• _Text block_
+++++

David Jason with his two co-stars in Only Fools and Horses.
David Jason as Del Boy in Only Fools and Horses. Image: Allstar/BBC

We’ve all got our favourite movies. No matter how many times we view them, we keep coming back to watch them again and again.

Understandably we associate iconic roles with individual actors or actresses. They and their unique performance is often what makes it special for us.

It’s so hard to imagine, but many of our favourites were very nearly played by different actors which could have changed things entirely. There are many examples, so let’s take a look at a few.

Forrest Gump. A role made famous by Tom Hanks, of course. But did you know that the role of Forrest was first offered to John Travolta? He turned it down.

Tom Hanks in Forrest Gump. Credit Allstar Collection/Paramount.

The Shining. The classic role of axe murderer Jack Torrance made famous by Jack Nicholson. Hard to imagine anyone else, right? Well, it was almost played by comedy actor Robin Williams. That’s a real head scratcher that one.

That iconic shot of Jack Nicholson in The Shining. Credit: Allstar/WARNER BROS.

+++++

Answer these questions from the article on film casting.
(a) Which character does David Jason play in Only Fools and Horses?
(b) Who was first offered the role of Forrest in Forrest Gump?
(c) Which comedy actor almost played Jack Torrance in The Shining?

• _Given information_
+++++

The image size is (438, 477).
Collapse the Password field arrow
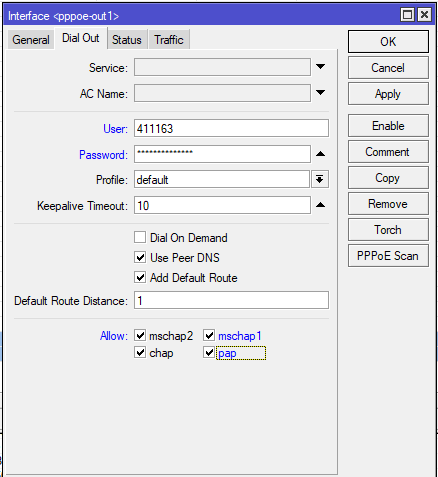pyautogui.click(x=320, y=154)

+++++

• _Task response_
(a) Del Boy
(b) John Travolta
(c) Robin Williams